Work instructions:
a. Decide whether each statement below agrees with the review of "Private India," answering yes or no and quoting the exact words from the review that settle it: (i) The reviewer has read several books in Patterson's "Private" series. (ii) Chapter 116 has only three lines. (iii) The Indian branch of "Private" is headed by an alcoholic.
b. Carry the review of "Private India" further, beginning right after its final sentence.

Extract provided:
>>
“Private India”: Once Upon A Time In Mumbai…
21 August, 2014
The story starts with the 2006 Mumbai train Bomb blasts and ends with the prevention of another similar attack on Mumbai: a sub-plot (involving Pakistan’s ISI and the Indian Mujahideen) and is incidental to the main story of serial murders.
I bought a copy (I suppose, like most Indian readers) only because of the American/Indian writer collaboration.
I have not read any of Patterson’s “Private” series though I am an inconsistent fan of his “Alex Cross” and some of his stand-alone novels.
The closest (but distant) genre that this novel comes to is Robin Cook’s “Foreign Body” (2008) that was based in India: an absorbing medical-thriller despite the bad reviews.
“ Private India” has enough twists to merit a satisfying read, despite poor characterisations.
In any case Patterson has never cared much for descriptions, believing it dents the story telling.
This is breezy airport/railway/vacation reading (short, chunky one-incident-per-chapter that sometime has only few paragraphs. Chapter 116 for example has only 3 lines) with instant gratification and immense satisfaction but it’s no Dan Brown/ Grisham, not that Patterson/Sanghi care.
Seemingly random women are being killed and the Indian Branch of “Private” (an international investigative agency) headed by an alcoholic with a troubled past, and his motley staff, is called to explore the murders.
The murders are baffling as all are women and have no similarities to each other.
Yes, there is an accidental killing of a male, but with a different motive.
Apart from the victims, there is also an ACP (Assistant Commissioner of Police) who is not who he seems, a married attorney-general with a roving eye, a perverted Godman (aren’t they always?) and a Robin-Hood like “Don.”
As the story proceeds, all things fall into place, methodically, and more importantly, convincingly.
Every connection to the victims (that initially appears chaotic) is traced to the murders in a pat-ending.
<<
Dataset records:
>>
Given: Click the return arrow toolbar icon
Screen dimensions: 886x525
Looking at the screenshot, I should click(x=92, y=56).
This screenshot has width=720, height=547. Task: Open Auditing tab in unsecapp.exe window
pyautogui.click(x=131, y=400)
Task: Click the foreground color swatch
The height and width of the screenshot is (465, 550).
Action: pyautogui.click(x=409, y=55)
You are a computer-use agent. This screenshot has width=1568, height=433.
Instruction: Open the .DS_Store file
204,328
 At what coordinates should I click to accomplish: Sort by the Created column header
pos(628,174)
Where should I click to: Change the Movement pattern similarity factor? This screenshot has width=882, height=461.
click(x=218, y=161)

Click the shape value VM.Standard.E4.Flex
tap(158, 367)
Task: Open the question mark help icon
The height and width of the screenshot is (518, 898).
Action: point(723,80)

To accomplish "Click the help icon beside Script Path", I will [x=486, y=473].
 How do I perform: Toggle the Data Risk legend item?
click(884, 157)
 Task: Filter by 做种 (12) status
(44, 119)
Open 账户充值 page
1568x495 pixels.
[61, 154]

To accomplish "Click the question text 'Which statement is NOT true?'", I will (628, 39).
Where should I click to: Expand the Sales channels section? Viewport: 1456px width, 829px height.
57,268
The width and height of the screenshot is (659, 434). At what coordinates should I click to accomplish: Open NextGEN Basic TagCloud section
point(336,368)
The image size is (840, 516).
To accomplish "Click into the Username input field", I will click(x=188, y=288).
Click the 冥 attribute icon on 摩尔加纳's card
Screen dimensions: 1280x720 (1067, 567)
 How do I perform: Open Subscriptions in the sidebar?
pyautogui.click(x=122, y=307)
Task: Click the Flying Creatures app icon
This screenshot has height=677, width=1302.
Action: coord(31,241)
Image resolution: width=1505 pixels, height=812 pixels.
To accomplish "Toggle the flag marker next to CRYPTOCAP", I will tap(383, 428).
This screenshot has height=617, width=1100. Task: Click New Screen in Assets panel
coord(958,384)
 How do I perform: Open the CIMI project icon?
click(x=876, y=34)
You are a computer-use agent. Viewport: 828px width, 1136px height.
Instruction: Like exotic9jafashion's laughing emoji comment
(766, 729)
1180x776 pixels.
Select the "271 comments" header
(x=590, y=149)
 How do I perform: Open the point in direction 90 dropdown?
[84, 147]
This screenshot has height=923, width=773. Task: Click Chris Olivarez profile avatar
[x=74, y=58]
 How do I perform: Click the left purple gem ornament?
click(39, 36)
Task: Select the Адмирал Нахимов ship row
<<
Answers by item:
a.
(i) No: "I have not read any of Patterson’s “Private” series"
(ii) Yes: "Chapter 116 for example has only 3 lines"
(iii) Yes: "headed by an alcoholic with a troubled past"

b.
The simplistically-narrated tale also includes exploitation of underage boys/girls, begging-syndicates, match-fixing, adultery, dance-bars and prostitution….
In a clever marketing move, the Indian edition has Sanghi as the prominent author and Patterson’s name in smaller writing and vice-versa in USA/UK editions.
This 470 page-book has 20 pages of extracts from the first “Private” novel.
Along with the main story it’s the small parts/paragraphs that are readable.
The description of the sari’s sensuousness, the reason behind the ACP’s hatred of the main protagonist, the Politician/Mafia link-ups and the Page-Three parties…..
An obligation to a “Don” to seek vengeance by an important character (for a rape) has shades from Mario Puzo’s “The Godfather”, also seen in Feroz Khan’s 1975 hit film “Dharmatma.”
Patterson/Sanghi suggest that terrorists are born, not made (a racially motivated crime makes one person turn patriotic, and another, a terrorist)
The writers have obviously kept the international audience in mind as though the Indian characters have Indian names, the dialogue seems artificial.
Also included are many of the Mumbai’s sights/locations from Colaba to Chowpatty, Arthur Jail to The Tower of Silence, Haji-Ali to the Navratri festival, Five-Star Hotel/Cocktail parties to Wikipedia-like descriptions of the Mumbai trains, Dharavi: Asia’s biggest slum and Kamathipura : the red-light area.